ストック画像サービスのGetty Imagesは、AI作成画像の登録を禁止することがわかりました。最近、AIが作り出す奇妙な画像がよく話題になりますが、GettyとしてはStable Diffusionも、DALL-Eも、もちろんMidJourneyもダメ。すでにGettyに登録済みのAI作成画像も削除されます。
GettyがAI画像禁止に乗り出したのは、著作権が理由。GettyのCraig Peters CEOは、The Vergeの取材で、著作権管理を厳しく行なうサービスにおいて、AI作成画像の「未対処の権利問題」は容認できないと語っており、サービスの利用者を守るためにも必要な処置だとしています。
人の手が入っていない画像はNGに
Photoshopなどでがっつり編集した画像は引き続きOKですが、編集に人間の手が入っている必要があります。編集をすべてAIがやってしまうとアウト。AI画像か否かの判断については、画像の中の人物や物を認識する技術を用いるということですが、詳しいことはわかりません。また、Coalition for Content Provenance and Authority(C2PA)と協力し、画像チェックプロセスを開発するということです。一方で、人力、つまりユーザーからの報告も頼りにしていると。

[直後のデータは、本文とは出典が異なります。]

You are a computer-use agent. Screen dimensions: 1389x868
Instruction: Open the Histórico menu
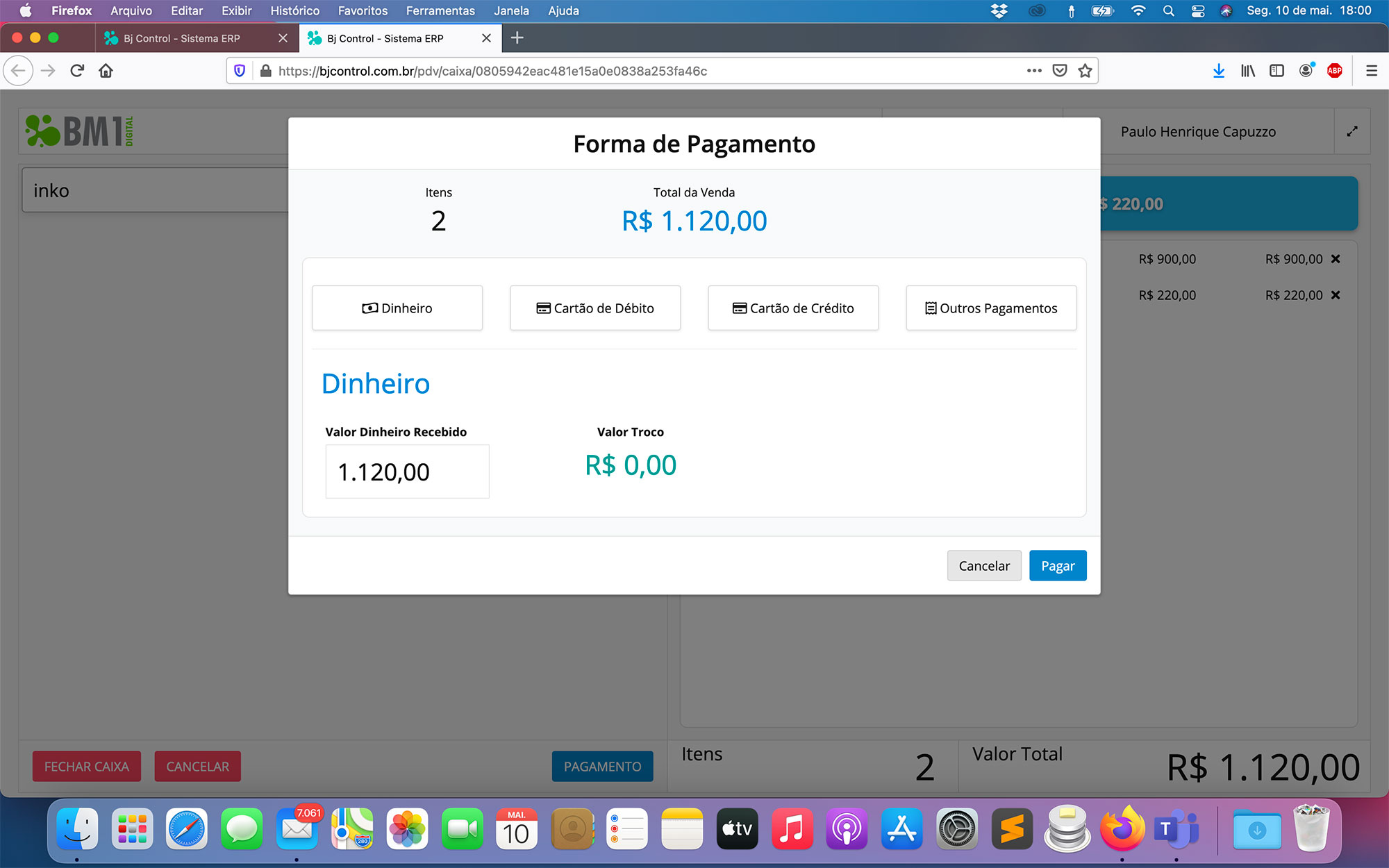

AI画像ジェネレーターは、インターネット上にある無数の画像を使い、新たな1枚を作り出します。AI画像のもととなる画像の中には、著作権のある画像がはいってくることも。ネットユーザーがミームに使うコラ画像はウォーターマークもそのままに堂々すぎる加工がされることがありますが、これらがネットに散らばりAI画像作成に利用されることは少なくありません。Stable Diffusionの画像についてリサーチした、テック系ブロガーのAndy Baioさんは、Stable Diffusionがベースにしている画像データLAIONは、Pinterest、Flickr、Blogspot、Tumblrにポストされている画像を収集していると指摘し、BaioさんがチェックしたLAIONデータベースの画像1200万枚のうち3万5000枚ほどは、Getty Imagesを始め、VectorStockやShutterstockなどの著作権ある画像だったとまとめています。
AI作成画像を禁止にしたのはGettyだけではありません。昨年、クリエイター系コミュニティのNewgroundsもAI画像を禁止。アート系コミュニティのFur Affinityも、アーティストへのメリットがないとして、ポリシーを変更しAI画像を禁止することを発表。同じくアート系のInkBlotもAI画像は認めないと発表しています。
作品としての質が上がり注目度が年々高まる画像作成AIですが、それと比例してとりまく環境も厳しくなってきています。ゼロから作り出す人間のクリエイターと、元となるものが必要なAI。作品の裏にあるものに、まだ大きな差があるようです。